Let $a,b \in L^p(\mathbb{T}^2)$ for all $p \in [1,+\infty]$. How can one show that : $$\|a^3+3ab^2+3a^2b \|_{L^2} \leqslant C (\|a\|_{L^6}^3 + \|a\|_{L^{\infty}}\|b^2\|_{L^2}) \; ? $$
By the triangular inequality and easy computations, one have $$\|a^3+3ab^2 \|_{L^2} \leqslant C (\|a\|_{L^6}^3 + \|a\|_{L^{\infty}}\|b^2\|_{L^2}), $$ so that it remains to prove $\|a^2b\|_{L^2} \leqslant C (\|a\|_{L^6}^3 + \|a\|_{L^{\infty}}\|b^2\|_{L^2})$. How is it possible to prove it ?

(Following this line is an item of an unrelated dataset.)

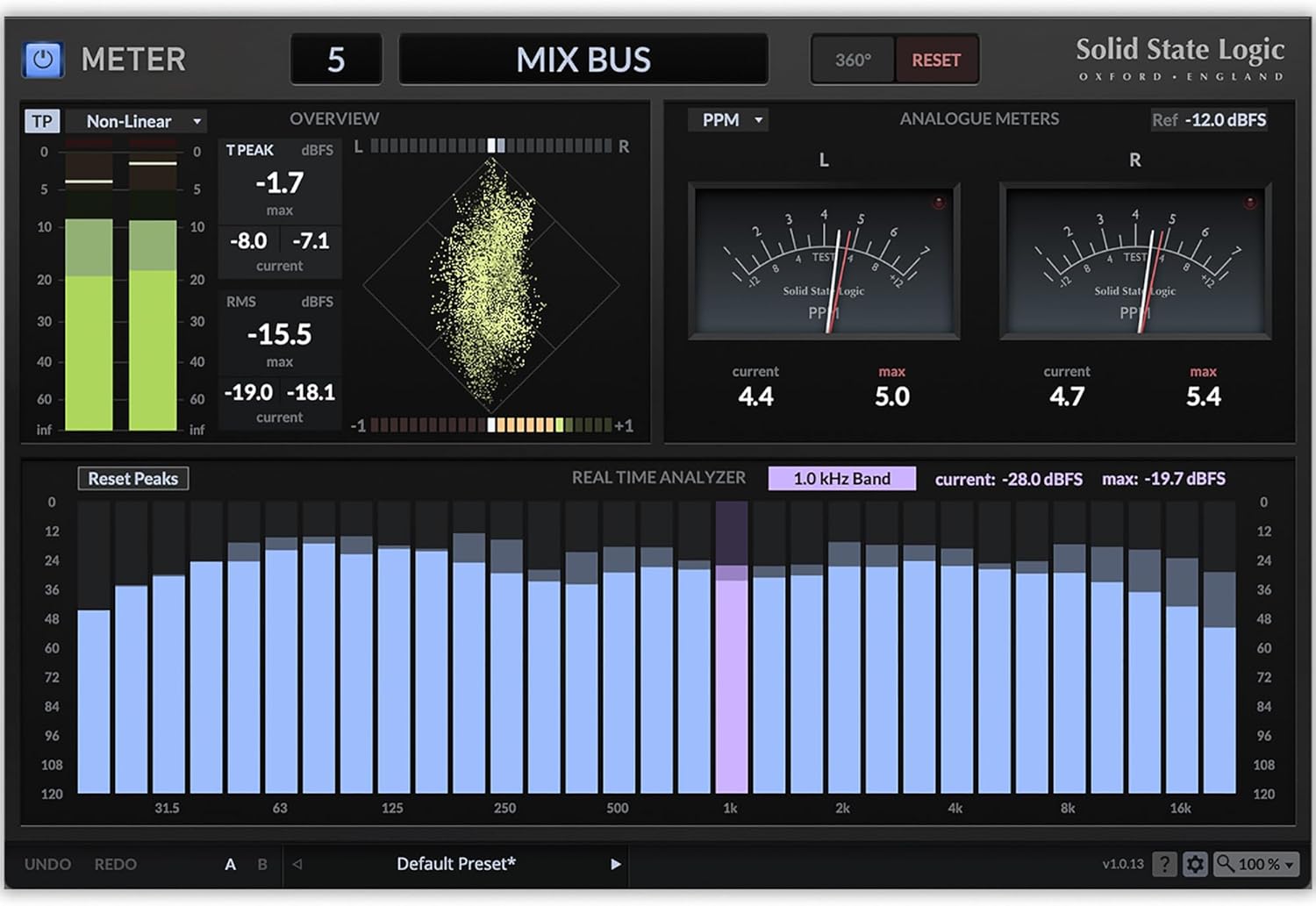This screenshot has height=906, width=1316.
Task: Enable the 360° mode button
Action: click(853, 60)
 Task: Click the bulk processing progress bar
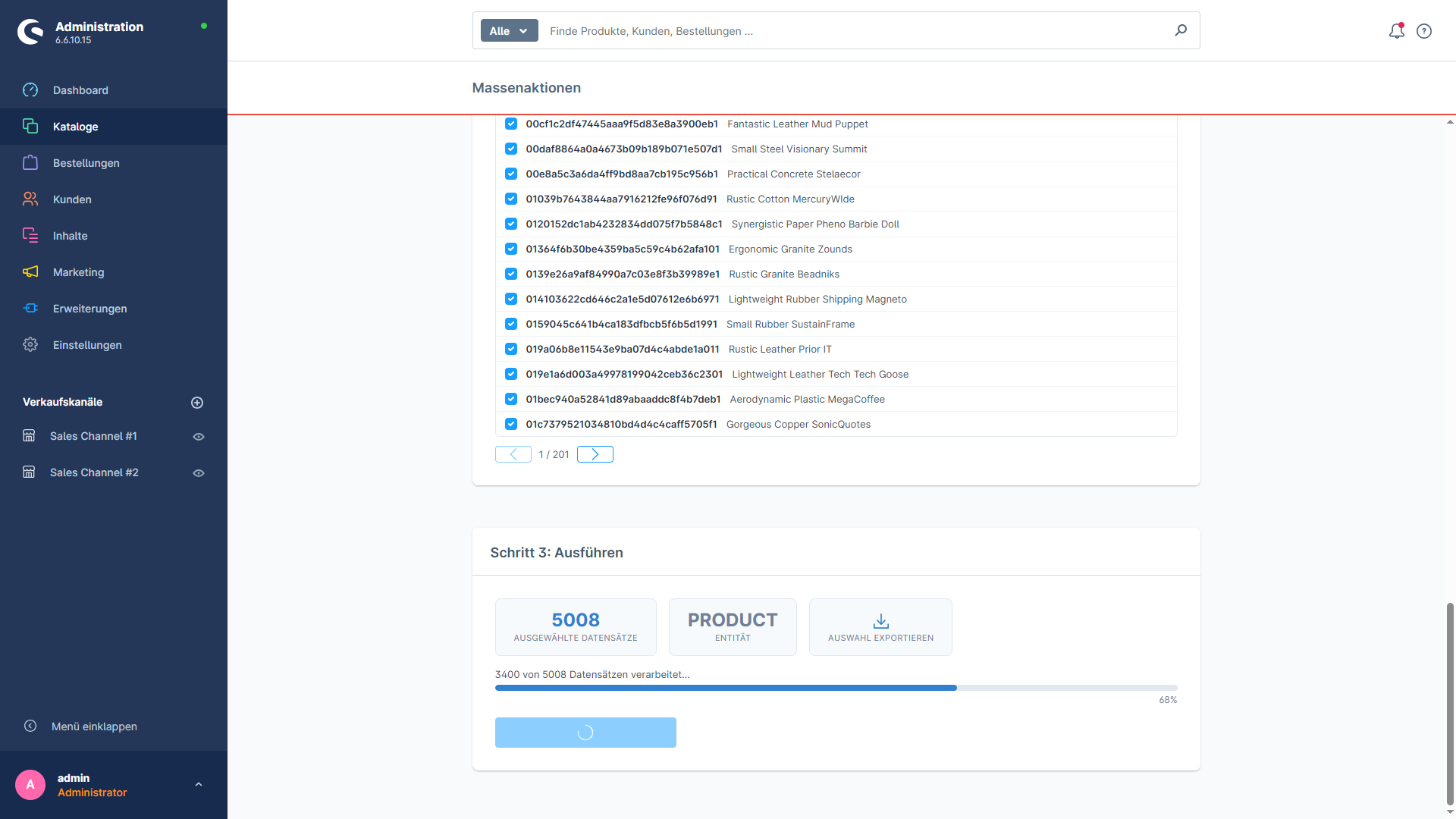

You can compute straight away $$\|a^2b\|_{L^2}^2 = \int a^3 ab^2 \leq \frac{1}{2} \int a^6 + a^2b^4 = C( \|a\|_{L^6}^6 + \|ab^2\|_{L^2}^2) \leq C( \|a\|_{L^6}^6 + \|a\|_{L^\infty}^2\|b^2\|_{L^2}^2). $$ Take the square root on both sides $$ \|ab^2\|_{L^2} \leq C \sqrt{\|a\|_{L^6}^6 + \|a\|_{L^\infty}^2\|b^2\|_{L^2}^2} \leq C(\|a\|_{L^6}^3 + \|a\|_{L^\infty}\|b^2\|_{L^2}). $$ Note that all we used where pointwise elementary inequality such as $$ ab \leq \frac{1}{2}(a^2+b^2) $$ and $$ \sqrt{a^2+b^2}\leq C (|a|+|b|). $$ For this reason this holds even on unbounded domains and not just on the torus.